Material for this exercise Block Start

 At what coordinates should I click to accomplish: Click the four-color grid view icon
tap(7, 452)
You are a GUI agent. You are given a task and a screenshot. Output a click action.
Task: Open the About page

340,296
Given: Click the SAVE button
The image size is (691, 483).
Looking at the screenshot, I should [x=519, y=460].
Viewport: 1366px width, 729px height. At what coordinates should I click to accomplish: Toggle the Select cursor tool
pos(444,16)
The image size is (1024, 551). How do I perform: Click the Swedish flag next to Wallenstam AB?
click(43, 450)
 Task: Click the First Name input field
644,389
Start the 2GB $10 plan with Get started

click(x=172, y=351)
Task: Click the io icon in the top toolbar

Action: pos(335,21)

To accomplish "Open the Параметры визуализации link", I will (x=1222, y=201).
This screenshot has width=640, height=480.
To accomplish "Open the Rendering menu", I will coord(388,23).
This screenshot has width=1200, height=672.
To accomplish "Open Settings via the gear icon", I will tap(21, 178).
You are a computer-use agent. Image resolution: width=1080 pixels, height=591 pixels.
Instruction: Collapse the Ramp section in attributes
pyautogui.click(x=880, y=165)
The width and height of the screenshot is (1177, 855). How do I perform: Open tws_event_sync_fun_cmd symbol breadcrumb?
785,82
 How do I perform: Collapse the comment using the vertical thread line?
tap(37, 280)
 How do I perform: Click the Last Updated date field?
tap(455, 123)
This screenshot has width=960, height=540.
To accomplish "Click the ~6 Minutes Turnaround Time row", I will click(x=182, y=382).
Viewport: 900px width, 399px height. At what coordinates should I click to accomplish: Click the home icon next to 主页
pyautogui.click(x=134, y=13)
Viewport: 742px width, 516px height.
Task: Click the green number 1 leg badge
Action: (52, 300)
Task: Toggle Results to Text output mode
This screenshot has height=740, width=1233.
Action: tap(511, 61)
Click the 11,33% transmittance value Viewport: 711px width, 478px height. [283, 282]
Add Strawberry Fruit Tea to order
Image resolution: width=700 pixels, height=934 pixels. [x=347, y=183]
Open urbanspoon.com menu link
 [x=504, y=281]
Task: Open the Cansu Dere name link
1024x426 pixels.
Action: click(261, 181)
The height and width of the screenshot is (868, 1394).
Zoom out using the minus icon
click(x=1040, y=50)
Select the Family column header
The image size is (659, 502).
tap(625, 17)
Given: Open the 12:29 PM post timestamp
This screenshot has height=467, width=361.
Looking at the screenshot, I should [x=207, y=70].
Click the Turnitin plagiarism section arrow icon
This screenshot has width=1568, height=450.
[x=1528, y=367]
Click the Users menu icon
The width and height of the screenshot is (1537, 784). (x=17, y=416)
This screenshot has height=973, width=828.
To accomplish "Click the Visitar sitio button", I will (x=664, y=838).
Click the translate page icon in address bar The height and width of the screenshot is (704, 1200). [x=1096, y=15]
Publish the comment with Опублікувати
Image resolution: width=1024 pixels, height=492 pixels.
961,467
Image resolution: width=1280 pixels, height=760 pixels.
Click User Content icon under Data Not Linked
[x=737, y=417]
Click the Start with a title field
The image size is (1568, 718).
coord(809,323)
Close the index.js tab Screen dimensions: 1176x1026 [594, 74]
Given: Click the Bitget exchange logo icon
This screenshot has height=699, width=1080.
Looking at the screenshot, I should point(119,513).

Material for this exercise Block End

Task
Please give back exactly the lines of this listing beginning at the line with "Click the translate" and ending with the line with "Given: Click the Bitget exchange logo icon", both included, and nothing else.

Problem solution
Click the translate page icon in address bar The height and width of the screenshot is (704, 1200). [x=1096, y=15]
Publish the comment with Опублікувати
Image resolution: width=1024 pixels, height=492 pixels.
961,467
Image resolution: width=1280 pixels, height=760 pixels.
Click User Content icon under Data Not Linked
[x=737, y=417]
Click the Start with a title field
The image size is (1568, 718).
coord(809,323)
Close the index.js tab Screen dimensions: 1176x1026 [594, 74]
Given: Click the Bitget exchange logo icon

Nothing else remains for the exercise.